Police using water cannon against peaceful demonstrator waving EU flag outside the Georgian Parliament protesting the adoption of the Russian-style anti-NGO law. pic.twitter.com/AXS1HyzC9Y
— Formula NEWS | English (@FormulaGe) March 7, 2023
Le ministère géorgien de l'Intérieur a affirmé qu'au moins 66 personnes avaient été interpellées pendant cette manifestation, précisant qu'une cinquantaine de policiers et des «civils» avaient été blessés lors de heurts. Selon lui, des protestataires ont jeté des pierres et des «cocktails Molotov» sur la police, en tentant de mener une «attaque organisée» contre le Parlement géorgien.
L'opposition géorgienne, rejointe par des ONG, a appelé à de nouvelles manifestations ce mercredi. «A partir de 15h, les Géorgiens vont se réunir sur l'avenue Roustavéli (à Tbilissi, ndlr) et cela va continuer tous les jours. L'avenue sera géorgienne et pas russe, jusqu'à la victoire», a indiqué mardi soir Nika Melia, figure du Mouvement national uni (MNU), formation d'opposition créée par l'ex-président emprisonné Mikheïl Saakachvili.
l'adhésion à l'UE compromise
La Géorgie, ex-république soviétique marquée par une guerre contre la Russie en 2008, ambitionne de rejoindre l'UE et l'Otan. Mais plusieurs récentes mesures du gouvernement, dont ce projet de loi controversé, pourraient compromettre les aspirations du pays. Le chef de la diplomatie de l'Union européenne, Josep Borrell, a ainsi condamné mercredi le projet de loi, le jugeant «incompatible» avec les valeurs de l'UE.
La Géorgie a déposé sa candidature pour l'UE avec l'Ukraine et la Moldavie quelques jours après l'invasion russe du territoire ukrainien le 24 février 2022. En juin, l'UE avait accordé un statut officiel de candidat à l'Ukraine et à la Moldavie, mais demandé que la Géorgie procède à plusieurs réformes avant d'obtenir un statut similaire.

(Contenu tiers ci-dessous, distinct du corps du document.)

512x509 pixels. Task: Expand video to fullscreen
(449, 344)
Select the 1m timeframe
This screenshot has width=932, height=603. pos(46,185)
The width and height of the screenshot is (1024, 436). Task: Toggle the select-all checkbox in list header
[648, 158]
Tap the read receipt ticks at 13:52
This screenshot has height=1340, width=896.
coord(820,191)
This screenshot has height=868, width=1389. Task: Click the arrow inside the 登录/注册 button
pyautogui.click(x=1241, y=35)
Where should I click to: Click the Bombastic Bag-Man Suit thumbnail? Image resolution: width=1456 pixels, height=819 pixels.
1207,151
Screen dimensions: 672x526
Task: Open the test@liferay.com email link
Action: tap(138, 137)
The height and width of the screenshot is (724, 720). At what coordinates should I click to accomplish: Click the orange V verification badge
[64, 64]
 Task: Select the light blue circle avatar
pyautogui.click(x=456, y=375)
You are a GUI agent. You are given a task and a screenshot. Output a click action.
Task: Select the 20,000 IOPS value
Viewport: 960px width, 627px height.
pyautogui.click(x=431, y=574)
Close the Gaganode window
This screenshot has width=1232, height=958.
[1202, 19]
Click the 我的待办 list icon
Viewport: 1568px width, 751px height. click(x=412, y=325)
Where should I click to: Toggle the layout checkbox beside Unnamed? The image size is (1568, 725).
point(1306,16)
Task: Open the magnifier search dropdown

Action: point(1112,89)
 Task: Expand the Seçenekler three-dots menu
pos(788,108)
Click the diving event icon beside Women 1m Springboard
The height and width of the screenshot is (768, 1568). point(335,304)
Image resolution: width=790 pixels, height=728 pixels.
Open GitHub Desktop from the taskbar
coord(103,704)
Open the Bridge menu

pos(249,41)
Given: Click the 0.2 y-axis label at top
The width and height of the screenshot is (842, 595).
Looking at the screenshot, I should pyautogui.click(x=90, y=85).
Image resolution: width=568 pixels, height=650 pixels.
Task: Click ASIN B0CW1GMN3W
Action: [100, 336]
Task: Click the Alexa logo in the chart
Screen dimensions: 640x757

La présidente géorgienne, Salomé Zourabichvili, a réclamé que la loi sur les «agents de l'étranger» soit «abrogée» et promis d'y apposer son veto. Mais celui-ci pourra être surmonté par le parti au pouvoir «Rêve géorgien» qui contrôle plus de la moitié des sièges au Parlement.
Le texte suscite par ailleurs l'inquiétude outre-Atlantique. L'ambassade américaine en Géorgie a dénoncé mardi le projet, estimant qu'il s'agissait d'un «jour sombre pour la démocratie géorgienne». «La poursuite de ces lois nuira aux relations de la Géorgie avec ses partenaires stratégiques», a aussi averti l'ambassade.